Dans un ordre d'idées différent, s'agissant de la définition du mot «travailleurs» au sens du même règlement no 3, vous avez expressément relevé que cette notion ne peut être limitée aux seuls travailleurs migrants, stricto sensu, ou aux travailleurs appelés à se déplacer pour l'exercice de leur emploi (arrêt du 9 décembre 1965, maison Singer et fils, Recueil, 1965, p. 1192).
Enfin, par votre arrêt Vaassen Göbbels du 30 juin 1966, (Recueil, 1966, p. 378), vous avez jugé qu'un régime d'assurance maladie géré par une institution de droit privé fait, en tant que régime statutaire, partie de la législation de sécurité sociale, au sens du règlement no 3, lorsqu'il tend à compléter des lois ou règlements de sécurité sociale ou s'y substitue.
Ainsi avez-vous fait prévaloir une conception élargie du champ d'application du règlement no 3, aussi bien quant aux législations et prestations visées qu'en ce qui concerne le cercle des bénéficiaires de ce règlement.

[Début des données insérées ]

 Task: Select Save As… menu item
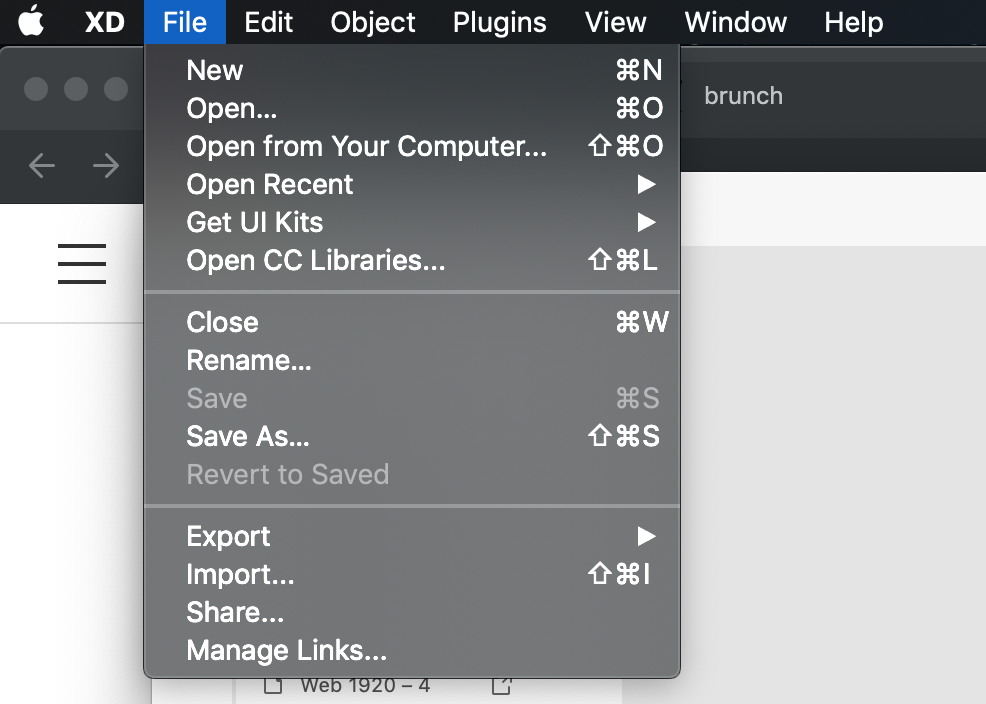(x=248, y=436)
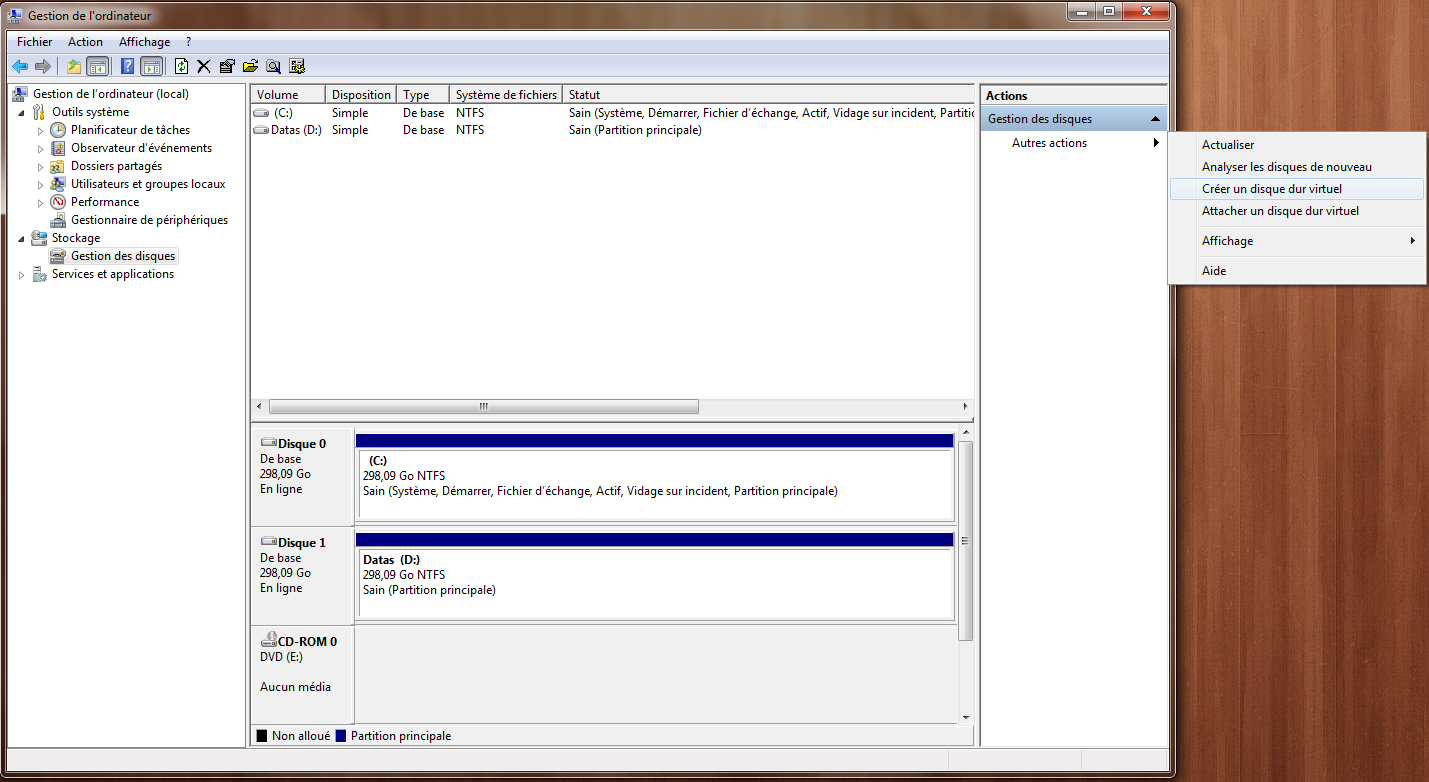Viewport: 1429px width, 782px height.
Task: Click the magnifying glass toolbar icon
Action: coord(273,66)
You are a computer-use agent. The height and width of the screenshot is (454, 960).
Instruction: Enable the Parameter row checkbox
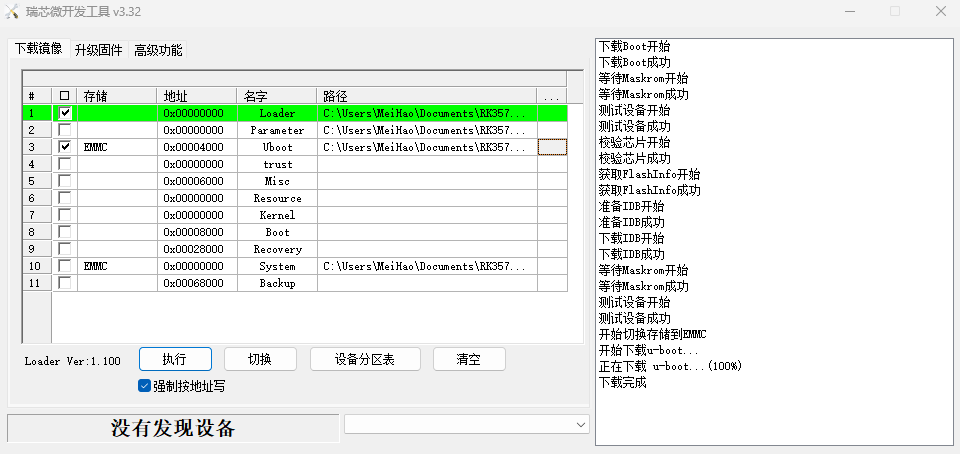[65, 130]
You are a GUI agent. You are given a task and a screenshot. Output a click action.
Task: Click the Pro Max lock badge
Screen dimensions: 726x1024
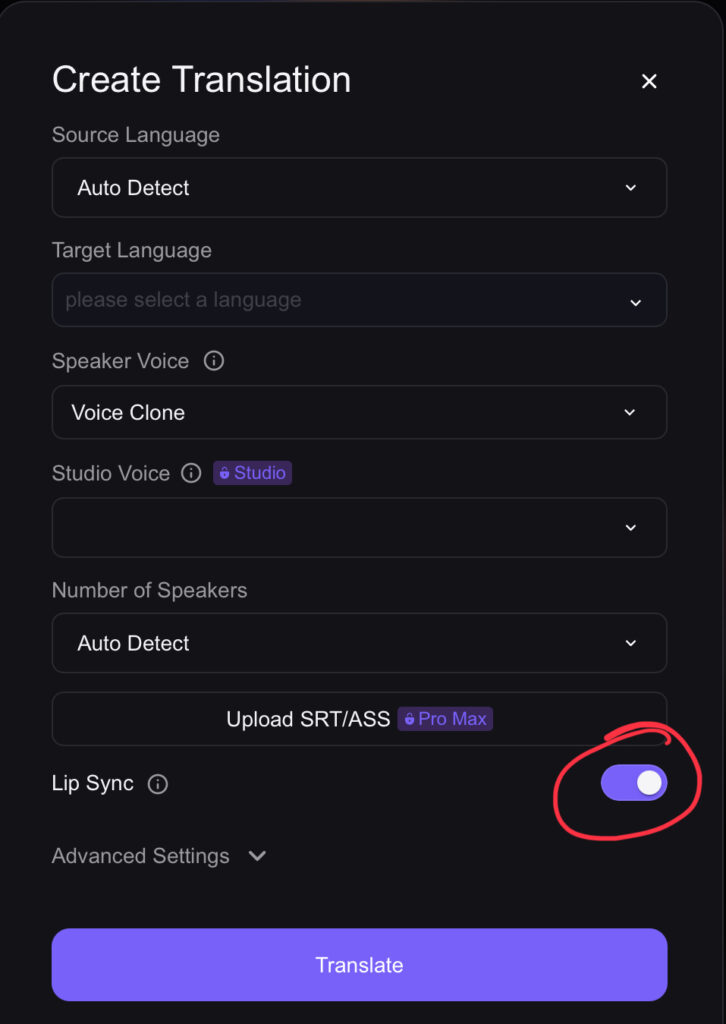[445, 719]
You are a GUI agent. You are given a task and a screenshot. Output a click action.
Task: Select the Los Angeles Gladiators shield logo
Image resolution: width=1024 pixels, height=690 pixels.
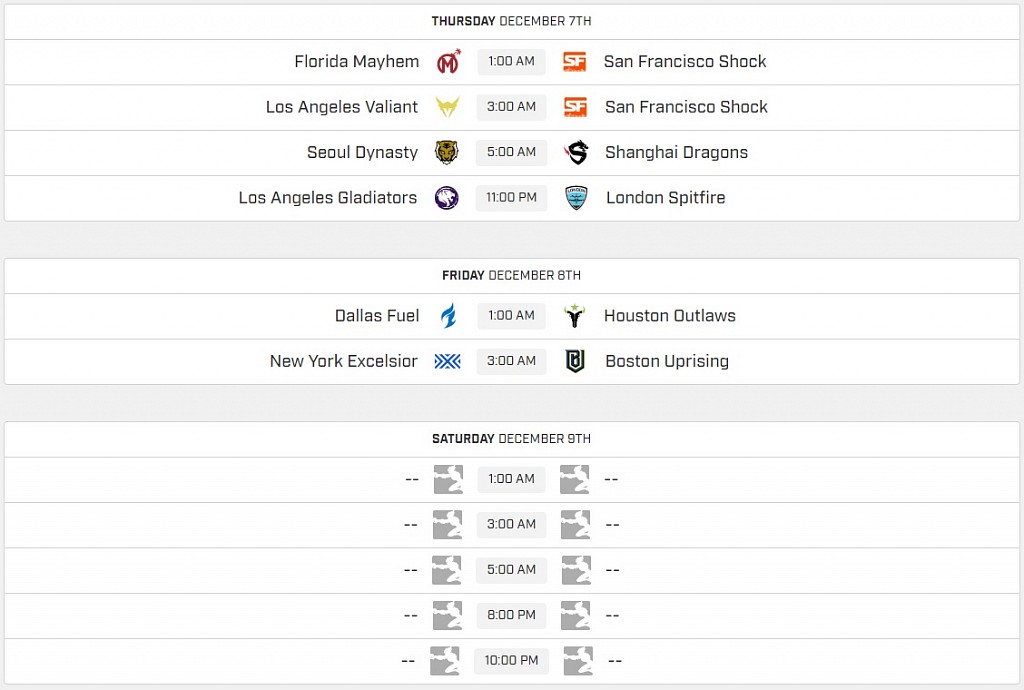(x=448, y=197)
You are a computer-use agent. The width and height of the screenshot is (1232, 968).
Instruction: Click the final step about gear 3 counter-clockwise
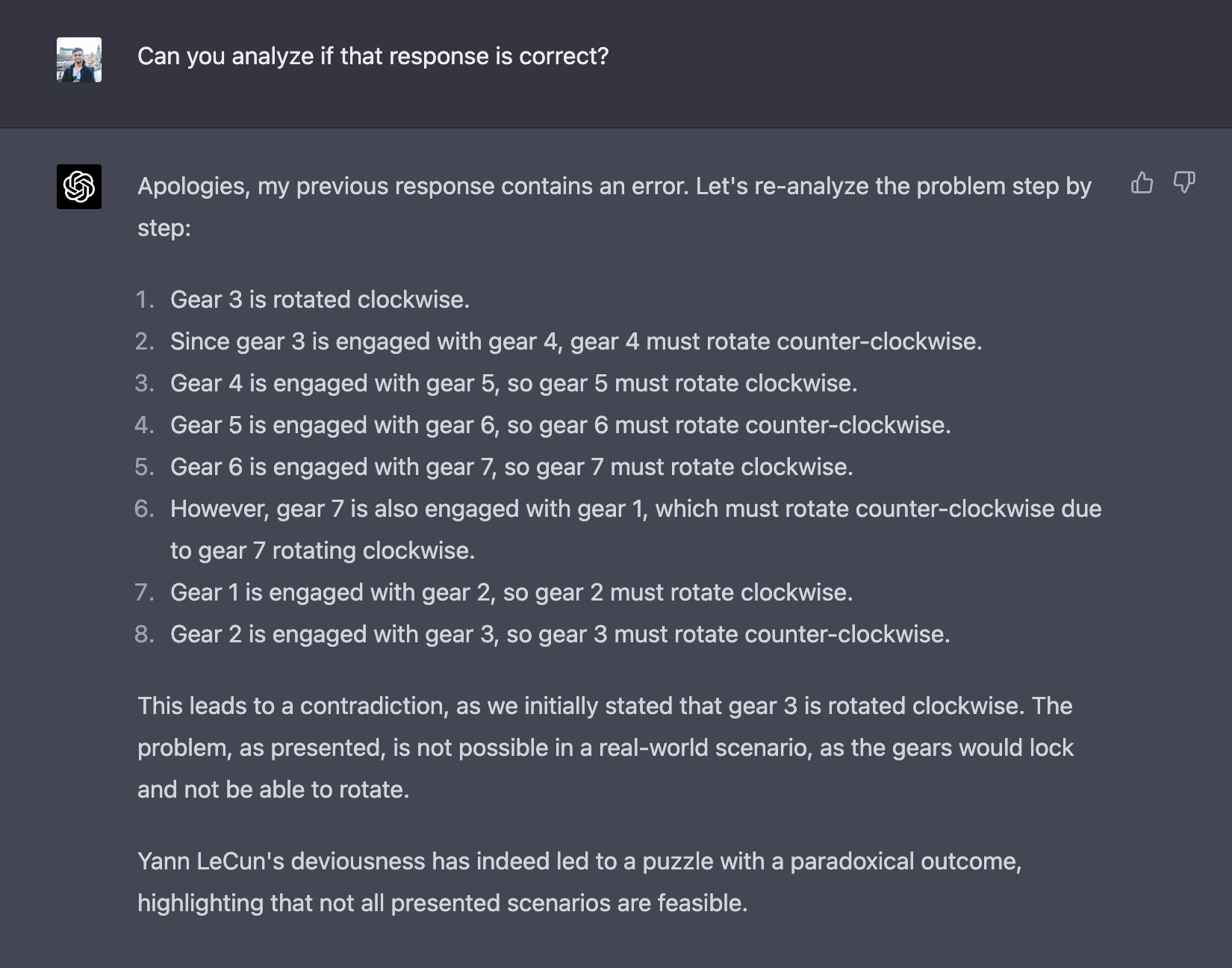[x=560, y=634]
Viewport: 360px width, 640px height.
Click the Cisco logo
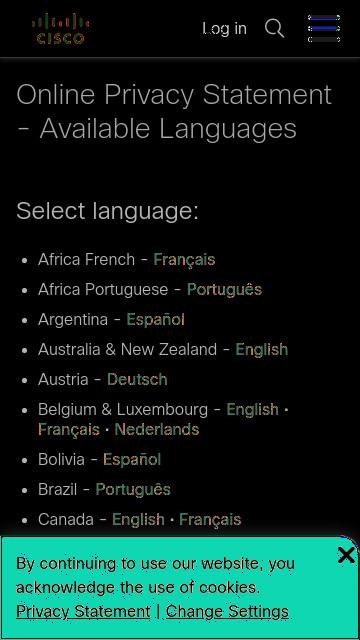60,28
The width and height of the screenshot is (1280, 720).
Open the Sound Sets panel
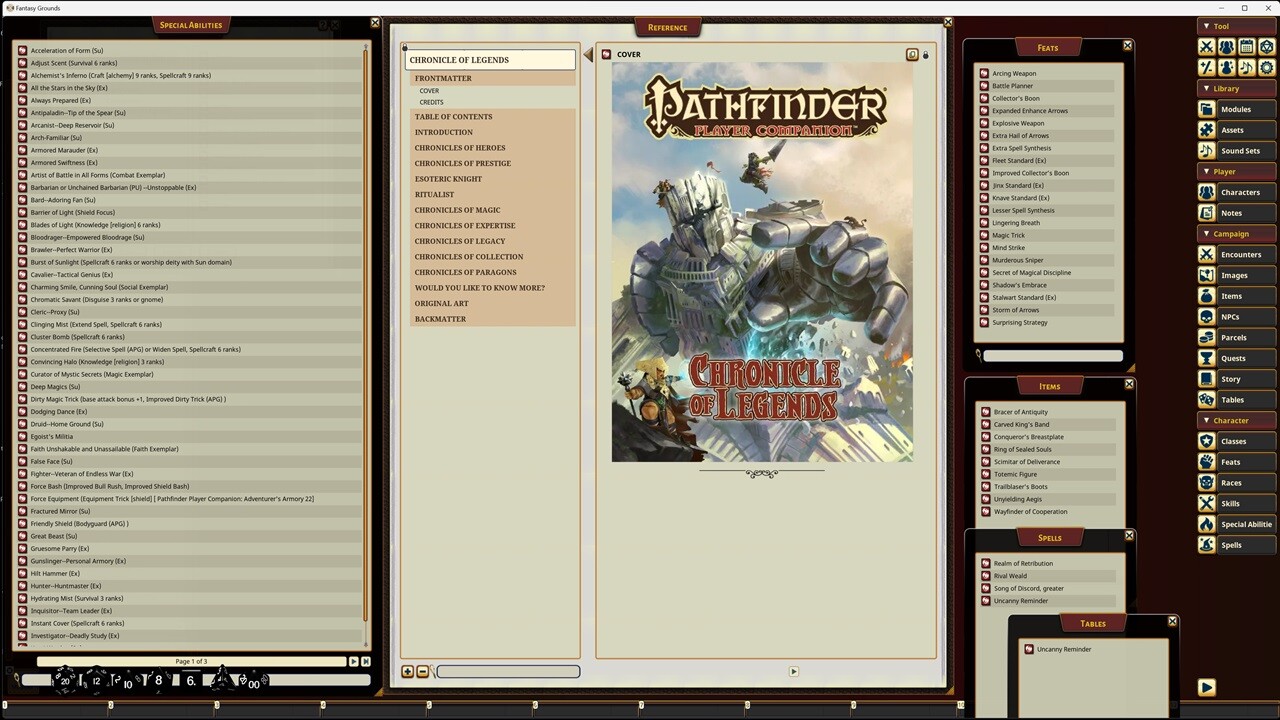[1236, 150]
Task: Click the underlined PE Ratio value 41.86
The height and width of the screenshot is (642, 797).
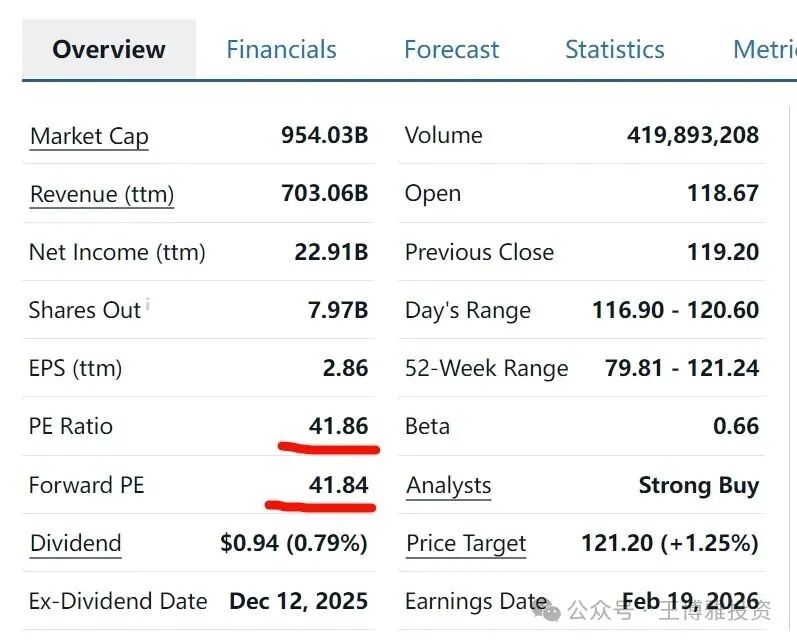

C — En vérité, le fil conducteur de cette jurisprudence nous ramène à la raison essentielle de décider ce qui se déduit des articles 48 et 51 du traité de Rome. En donnant, par l'article 51, mission au Conseil d'édicter un règlement sur la sécurité sociale favorable aux travailleurs migrants, les auteurs du traité ont voulu assurer l'établissement de la libre circulation de ces travailleurs, posée comme un objectif primordial pour la réalisation du Marché commun. L'article 51 et, par voie de
conséquence, le règlement no 3 du Conseil sont indissociables de l'article 48; ils en dérivent même dans la mesure où ils contribuent à en assurer la mise en œuvre effective, notamment par le paiement des prestations de sécurité sociale à tous les résidents, sans que ceux-ci aient à redouter une discrimination fondée sur leur nationalité.
Le principe de l'égalité de traitement que le droit communautaire instaure et dont il garantit le respect ne constitue-t-il pas, non seulement un droit essentiel pour les travailleurs migrants, mais aussi, dans un cadre plus général, un principe commun à toute coordination des législations de sécurité sociale ainsi qu'à la plupart des conventions conclues en ce domaine, et notamment la convention no 97 de l'Organisation internationale du travail sur les migrants ?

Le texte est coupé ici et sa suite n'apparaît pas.